• _WHAT YOU NEED TO DO_
a) Reproduce the passage of the news report on the orchestra director's dismissal between "JUST days before" and "James McCusker Orchestra.", inclusive.
b) In the news report on the orchestra director's dismissal, who was listed as the conductor of the Sunday concert in place of Harvey-Martin?
c) Write what comes next in the news report on the orchestra director's dismissal, beginning right after its final sentence.

[[ EXCERPT, beginning ]]

JUST days before she was due to conduct the Canberra Youth Orchestra in its winter recital, well-respected musical director Rowan Harvey-Martin has been sacked by Music For Canberra (MFC), but they won’t say why.
The dismissal came from Helen Roben, the new CEO of MFC, a not-for-profit music school supported by ArtsACT and the Snow Foundation that also acts as the umbrella for, among others, Canberra Youth Orchestra and the James McCusker Orchestra.
Harvey-Martin declined to comment, except to say that she was ”very sad”.
“CityNews” called Ms Roben yesterday (June 18) after reading in the booking link to the Sunday concert that the conductor would not be, as advertised, Harvey-Martin, but rather Louis Sharpe, who conducts the National Capital Orchestra and the McCusker Orchestra.
Ms Roben, who had surprised the musical community when she suddenly left her position as general manager of the National Folk Festival recently, said: “We have received a number of concerns raised by some parents about some orchestra staff behaviour which is not aligned to our values and they are very serious concerns.

[[ EXCERPT, end ]]
[[ ENTRIES SUPPLIED, beginning ]]

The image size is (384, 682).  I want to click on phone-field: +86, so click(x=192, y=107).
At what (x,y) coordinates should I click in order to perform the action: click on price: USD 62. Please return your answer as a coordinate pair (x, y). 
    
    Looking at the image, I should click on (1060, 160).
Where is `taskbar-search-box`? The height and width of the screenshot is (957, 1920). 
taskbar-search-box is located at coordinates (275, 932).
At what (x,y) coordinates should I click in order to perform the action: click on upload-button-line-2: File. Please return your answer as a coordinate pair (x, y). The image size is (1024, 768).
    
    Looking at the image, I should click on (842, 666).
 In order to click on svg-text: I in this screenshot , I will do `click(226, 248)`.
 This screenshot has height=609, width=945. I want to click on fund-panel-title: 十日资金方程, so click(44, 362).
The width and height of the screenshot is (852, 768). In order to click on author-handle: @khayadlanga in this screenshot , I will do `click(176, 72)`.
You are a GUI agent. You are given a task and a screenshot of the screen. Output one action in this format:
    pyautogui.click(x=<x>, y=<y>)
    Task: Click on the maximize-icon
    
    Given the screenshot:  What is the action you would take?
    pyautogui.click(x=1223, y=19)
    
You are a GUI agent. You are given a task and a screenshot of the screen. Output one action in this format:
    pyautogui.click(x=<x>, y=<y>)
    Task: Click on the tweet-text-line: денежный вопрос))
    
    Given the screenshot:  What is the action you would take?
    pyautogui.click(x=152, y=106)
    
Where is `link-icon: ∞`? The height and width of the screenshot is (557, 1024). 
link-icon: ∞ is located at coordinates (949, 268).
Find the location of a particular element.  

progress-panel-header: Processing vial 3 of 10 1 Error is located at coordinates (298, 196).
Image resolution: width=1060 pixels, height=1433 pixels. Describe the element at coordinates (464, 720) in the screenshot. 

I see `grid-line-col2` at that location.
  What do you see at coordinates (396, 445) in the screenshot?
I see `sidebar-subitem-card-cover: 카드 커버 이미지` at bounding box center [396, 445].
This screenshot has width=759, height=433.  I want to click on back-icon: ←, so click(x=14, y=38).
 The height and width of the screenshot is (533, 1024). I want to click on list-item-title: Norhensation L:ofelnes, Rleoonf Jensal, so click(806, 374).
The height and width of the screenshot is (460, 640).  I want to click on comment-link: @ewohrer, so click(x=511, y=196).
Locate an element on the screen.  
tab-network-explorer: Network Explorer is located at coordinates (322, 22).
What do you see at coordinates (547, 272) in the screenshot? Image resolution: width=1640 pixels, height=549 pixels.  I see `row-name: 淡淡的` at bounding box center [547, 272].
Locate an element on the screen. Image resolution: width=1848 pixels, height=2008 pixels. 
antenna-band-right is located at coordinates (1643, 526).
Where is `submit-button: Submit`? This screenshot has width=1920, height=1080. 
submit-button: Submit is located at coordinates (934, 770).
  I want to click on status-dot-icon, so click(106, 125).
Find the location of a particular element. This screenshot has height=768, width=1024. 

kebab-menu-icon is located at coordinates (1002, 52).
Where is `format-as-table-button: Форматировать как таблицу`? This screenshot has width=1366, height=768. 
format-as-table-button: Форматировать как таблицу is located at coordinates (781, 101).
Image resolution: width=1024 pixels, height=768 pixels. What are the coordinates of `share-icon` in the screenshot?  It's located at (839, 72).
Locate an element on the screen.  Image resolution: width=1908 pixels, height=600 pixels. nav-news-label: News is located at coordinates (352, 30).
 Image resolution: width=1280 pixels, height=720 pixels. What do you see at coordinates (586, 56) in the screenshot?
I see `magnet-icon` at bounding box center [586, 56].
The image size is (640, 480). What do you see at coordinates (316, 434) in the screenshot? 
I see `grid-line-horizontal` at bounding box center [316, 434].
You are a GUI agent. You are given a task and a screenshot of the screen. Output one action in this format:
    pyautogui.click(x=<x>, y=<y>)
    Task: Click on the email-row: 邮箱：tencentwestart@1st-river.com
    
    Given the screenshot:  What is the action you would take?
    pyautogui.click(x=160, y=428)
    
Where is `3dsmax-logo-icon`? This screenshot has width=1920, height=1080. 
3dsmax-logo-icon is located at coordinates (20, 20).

[[ ENTRIES SUPPLIED, end ]]

• _ANSWERS BELOW_
a)
JUST days before she was due to conduct the Canberra Youth Orchestra in its winter recital, well-respected musical director Rowan Harvey-Martin has been sacked by Music For Canberra (MFC), but they won’t say why.
The dismissal came from Helen Roben, the new CEO of MFC, a not-for-profit music school supported by ArtsACT and the Snow Foundation that also acts as the umbrella for, among others, Canberra Youth Orchestra and the James McCusker Orchestra.

b) Louis Sharpe

c)
“Our compliance with the relevant protection laws and regulations is very important. We have to protect the safety and well-being of our children. As a result, Rowan Harvey-Martin will no longer be a part of Music For Canberra.”
Ms Roben did not specify any details of the “concerns”, nor, it is believed, were they specified to Harvey-Martin, but it is well-known that MFC has been fraught with managerial problems and internal disunity for the past several years.
“CityNews” is not aware that Ms Harvey-Martin was involved in any of the unspecified concerns of Music For Canberra.
One of Canberra’s most respected musicians and a former principal violin with the CSO, Harvey-Martin has also directed the Canberra Boys’ Choir, Llewellyn Choir and the Oriana Chorale.
She has won Canberra Critics Circle awards, one in 2014 for her “versatile musicianship and tireless work as musical director and conductor of the Canberra Youth Orchestra, the Canberra Children’s Choir and the Llewellyn Choir”, and another in 2020 for her direction of a Will Todd jazz cantata.
She is the violin-playing part of one of our most outstanding musical families – her brother, Dominic Harvey, conducted the Canberra Youth Orchestra for many years, and her brother Michael Kieran Harvey and sister Bernadette Harvey-Balkus are famous concert pianists.
Harvey-Martin had conducted the youth orchestra after Dominic left, but moved to pursue a career in education. Then, when Leonard Weiss, who had himself himself faced dismissal threats from MFC, headed to the US to do his masters, she was invited back to the podium by former director of Music For Canberra, Stephanie Neeman.